Here I put the FIPSR ruleset because these custom rules contain the maximum normal rules.

FIPSR= p+i+n+u+g+s+m+c+acl+selinux+xattrs+sha256

NOTE: Before writing anything to the aide.conf file, always make a backup. 

# cp /etc/aide.conf /etc/aide`date +%F`.conf

In the /etc/aide.conf file, you can write filename with this custom rule:

/etc/hosts       FIPSR

After this, you can initialize the database using the aide --init command. This generates a gzip file with the name of aide.db.new.gz. Move this file inside the default directory of the AIDE database with the name of aide.db.gz

$ mv aide.db.new.gz  /var/lib/aide/aide.db.gz

 In this way, you can set the database in the proper location. 

After AIDE is made aware of the current file system status, it can detect file system changes by comparing against the known status. To verify the integrity, use:

$ aide --check

This command gives you output in detail. If the /etc/hosts file is modified, then it clearly prompts you with the last modified file. 

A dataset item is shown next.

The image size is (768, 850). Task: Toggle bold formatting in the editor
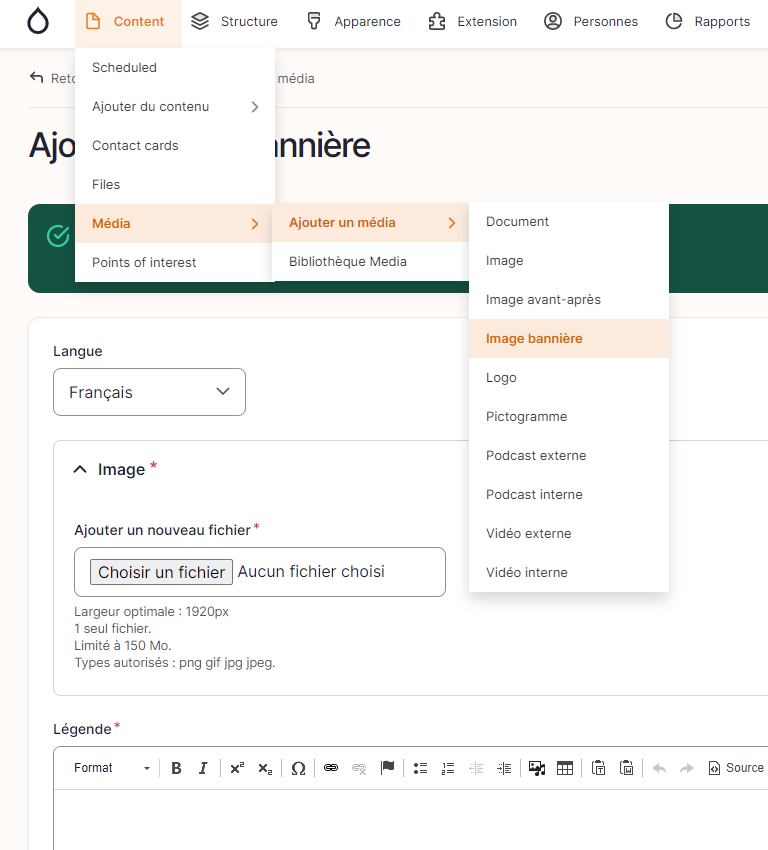176,768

If you want to update the AIDE database after doing new entries in aide.conf , use:

$ aide --update

[ Thinking about security? Check out this free guide to boosting hybrid cloud security and protecting your business. ] 

Wrap up

In this article, you learned about the Advanced Intrusion Detection Environment (AIDE) and how it can be used to enhance Linux security. You can monitor files and directories and also check their integrity. The AIDE database helps you detect changes that occur on any files or directories.